I. Fundamentals to make a good impression
- Set a backup alarm – Have you ever completely slept through your alarm, forgot to set one entirely or hit snooze one too many times? I made this rookie mistake a couple times early in my career and almost had a heart attack each time. Always have a backup alarm and don’t arrive at work late – ever!
- Stay alert in training – I witnessed a new hire fall asleep in one-on-one training his first week on the job. He was fired within two weeks. Pay extra attention anytime someone is training you and show interest!
- Stay professional at social events – If you get invited out to a work event, don’t get plastered and call in sick the next day. Have a good time and show you can act responsibly.
- Speak up in meetings – I used to lead a lot of meetings as a manager and one thing that drove me nuts was when nobody would ask questions or actively participate. Show your boss you are engaged and have something to contribute.
- Acknowledge your mistakes – Don’t brush off your mistakes. Figure out why you made them and how to avoid a recurrence. Ask for help and show you’re eager to improve.
- Think outside the box – Bring value to your job and suggest creative ways to make improvements. But don’t try and reinvent everything all at once! Make sure to show respect for existing protocols and processes.
- Stay patient and put in your hours – Millennials and Gen Y’ers have a bad rap for expecting too much too soon. Be patient, work hard, and show respect to senior colleagues.
- Utilize your free time effectively – If you have a lot of downtime, ask if others need help. Be proactive!
- Keep a positive attitude – Bosses want happy, positive thinking employees. Nobody wants to be around a complainer. Show your manager you know how to look on the bright side of things.
II. Operations & Communications logistics
- Ask for help – It’s okay to ask for help, especially as a new hire! You’ll avoid blowups, missing deadlines, and errors.
- Acknowledge your coworkers – You don’t have to become best buds with your colleagues, but always greet your coworkers and help each other out. The more allies you have, the better.
- Volunteer & attend social events – We all have busy schedules, but make the time to attend at least every other social event. Try to volunteer for committees too. Show you’re interested in getting to know your boss and peers.
- Keep your desk and common areas clean – Don’t think you can be a slob without people noticing.
- Always double check your work – Rushing rarely ends well. Don’t sacrifice quality and accuracy for speed.
- Review every email before hitting send – Don’t be the goof who hits reply all on an email with a snarky comment intended for your friend. Always check the list of recipients before hitting send to avoid being mortified or getting in trouble. If you’re sending attachments, make sure you’ve got the right file! Many people have gotten burned by being careless with emails.
- Improve your soft skills – Stay professional and mature in all of your work communications. Don’t say or write anything you could regret later.
- Pick up the phone to discuss complex issues – People have a hard time processing long emails, especially when the subject is complex. Pick up the phone, or better yet – go meet in person.
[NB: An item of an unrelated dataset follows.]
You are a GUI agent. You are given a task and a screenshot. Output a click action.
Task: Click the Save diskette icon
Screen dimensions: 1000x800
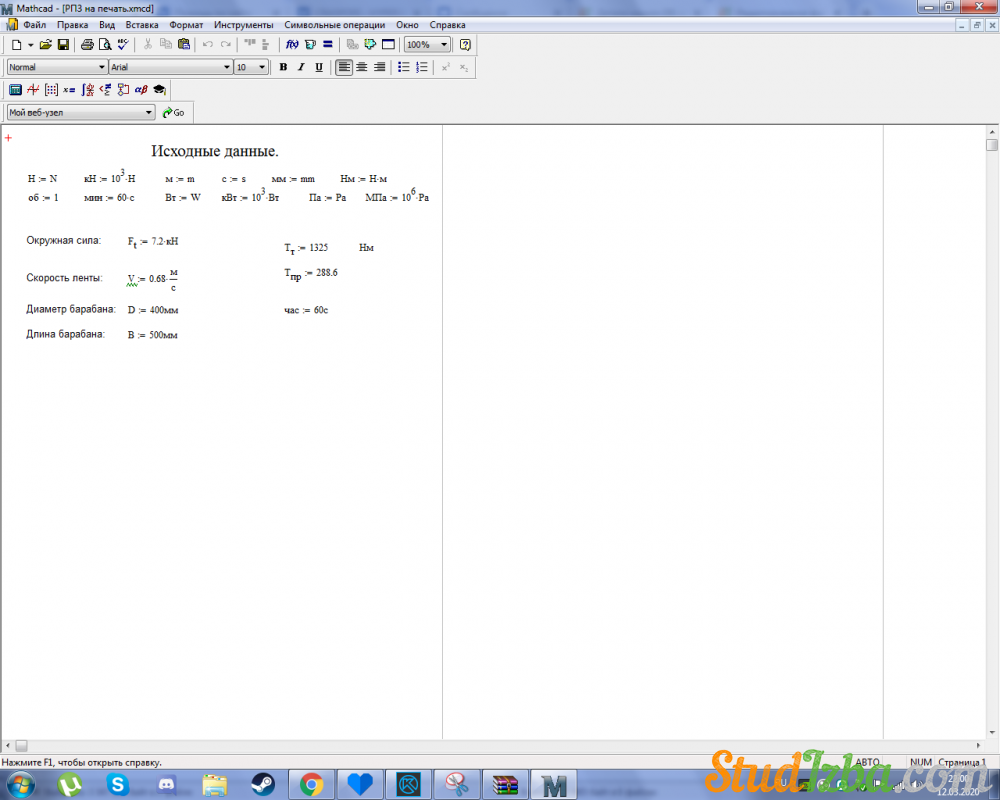pos(63,45)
You’ll save yourself a lot of headaches and avoid miscommunications that often happen over email.
III. Tech savviness is key
- Be careful with shared files – Don’t delete the wrong files by mistake or accidentally drag a folder to another location – I can’t count how often this happens!
- Know how to transfer a call and make a conference call – Read the manual and practice. Don’t wait until you have a client or your boss on the phone!
- Know how to dial long distance from a land line – I was shocked one of my former employees didn’t know you have to dial 1 before the area code lol. If you’ve only ever used a smartphone make sure you know how to use a land line!
- Check your voicemail regularly – Sounds ridiculous, but I know people who’ve forgotten.
- Keep your ringer off in a meeting – Save yourself from embarrassment. Ringer = silent.
- Back up your files – I had two PCs die on me at work out of the blue. Make sure everything you do gets backed up. Be careful!
IV. Prioritize customer service
- Get to know your clients – One time I was nervous and made a call to a client and said, “Hi Sydney, this is George.” LOL Build rapport with your clients early on and it will make your job a lot easier and your boss happier.
- Pronounce and spell a customer’s name correctly – If you’re unsure on pronunciation, just ask. And always get the spelling right!
- Keep calm with frustrated clients – Tell them you’ll look into their issue and will call them back. You have to keep your composure if you want to make a good impression.
- Recognize a client isn’t always right – I can’t count all the dumb, ridiculous, and outright rude requests and things clients said to me over the years. The client is not always right! But you still have to keep things professional from your end.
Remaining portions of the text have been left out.